Software can't replace mass spying

U.S. spy planes target American cell phones
U.S. spy planes target American cell phones

Special targeted software cannot replace the U.S. government's ongoing bulk collection of private records, a presidential committee has found.

But that doesn't mean the mass spying should keep happening, it added.

The long-awaited report was released Thursday by the National Academy of Sciences. It came from the committee that President Obama put together after ex-NSA contractor Edward Snowden revealed the extent of U.S. government spying on the American public's phone records, email logs and more.

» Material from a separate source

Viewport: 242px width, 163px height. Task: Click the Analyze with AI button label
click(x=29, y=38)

In response to the report, a lawyer with the American Civil Liberties Union noted that the committee doesn't condone current mass surveillance practices. Quite the opposite, Neema Singh Guliani said.

"The report does not even attempt to provide one concrete example of a case where bulk collection was essential to a national security investigation," she said in a blog post.

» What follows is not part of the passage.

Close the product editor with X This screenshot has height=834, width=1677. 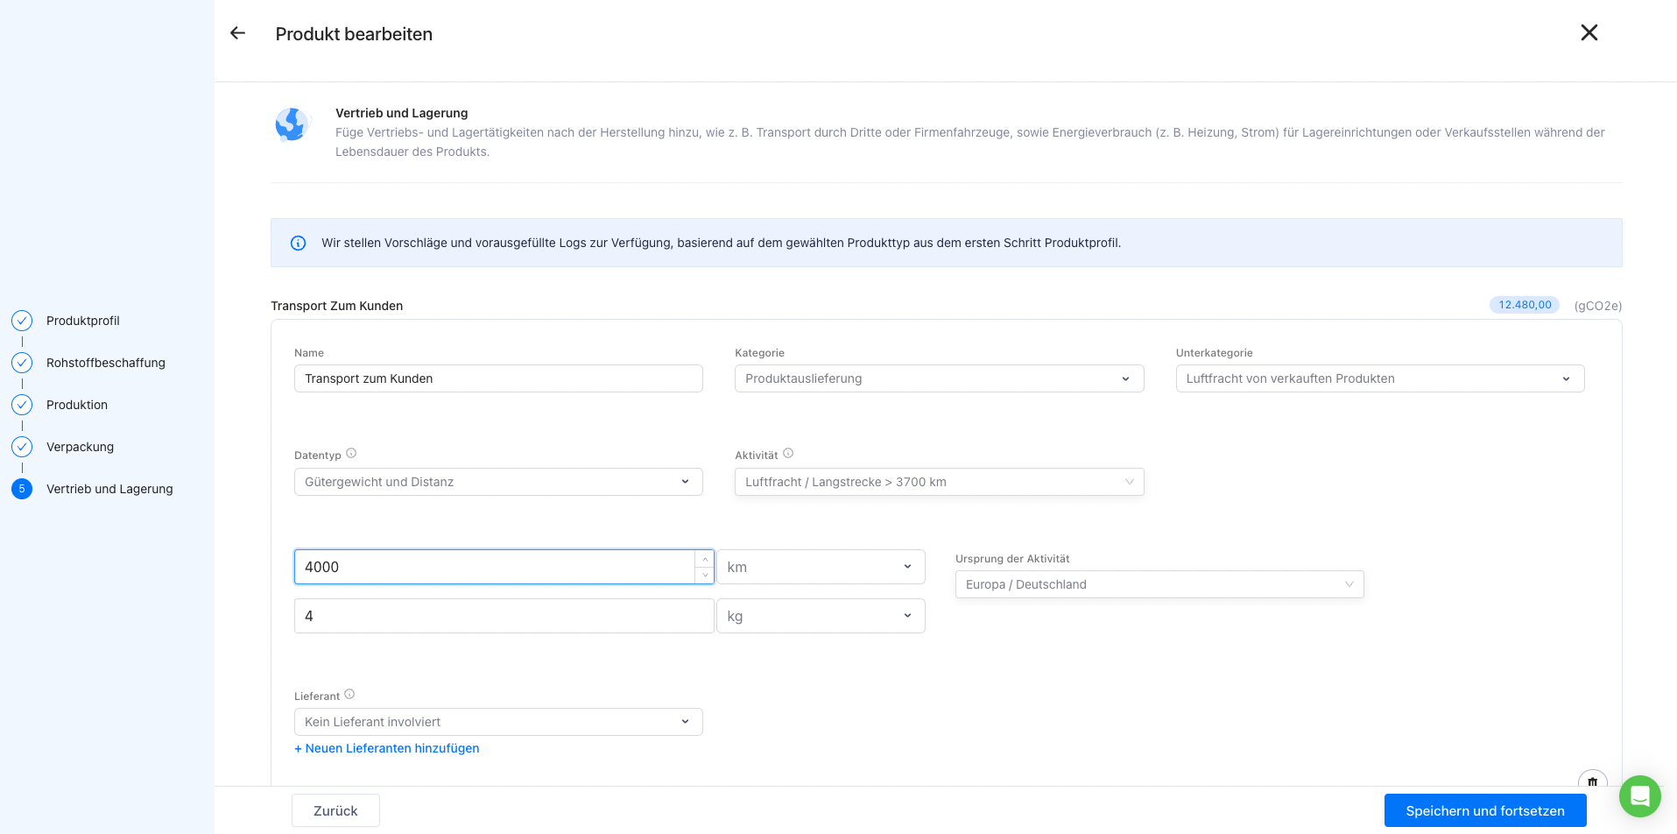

This committee was made up of academics and technology professionals from Google (GOOG), Microsoft (MSFT), Oracle (ORCL) and elsewhere.

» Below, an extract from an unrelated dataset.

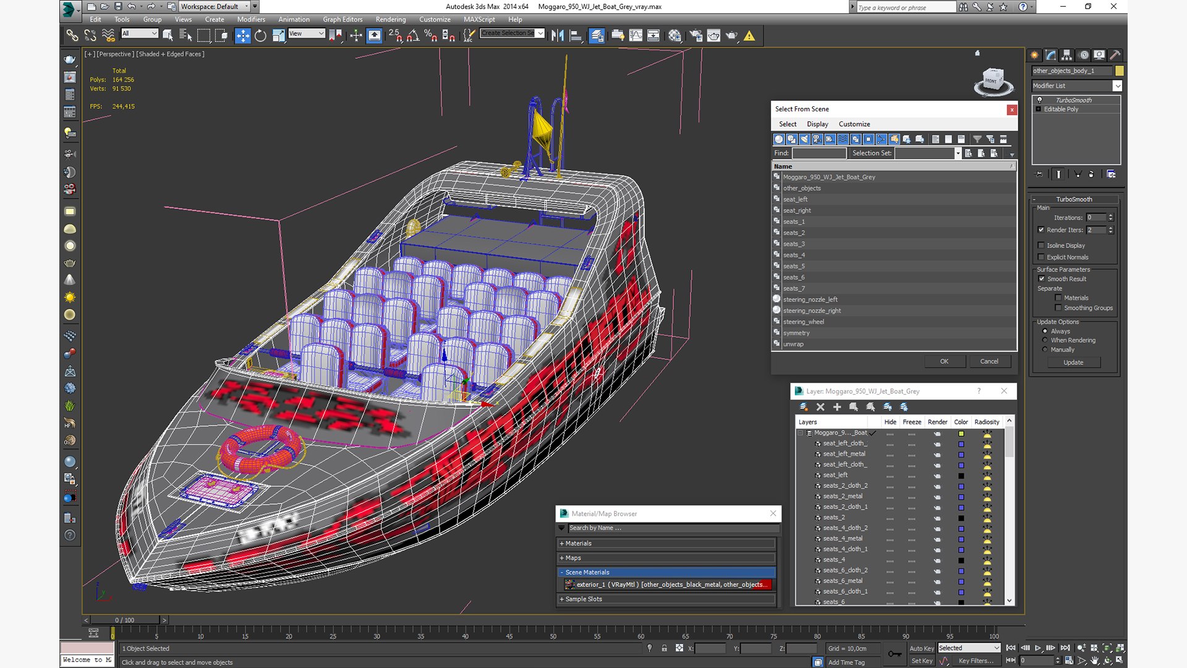Open the Rendering menu

(x=391, y=19)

Its job was to figure out whether the government could ditch the current strategy of collecting lots of information on nearly everyone and manually sort through it and instead, use computer software to narrow down the spying.

However, the committee concluded, for the government to know everything, it has to collect everything.

The committee suggested putting automatic controls that limit who can access the data collected by government spies. That addresses one of the main criticisms voiced by Snowden: that lots of intelligence agents and private contractors get creepy access into our personal lives, from webcams to private chats with friends and family.

Such computer software would also make it easier for the government to catch when spies behave badly -- and make that information public.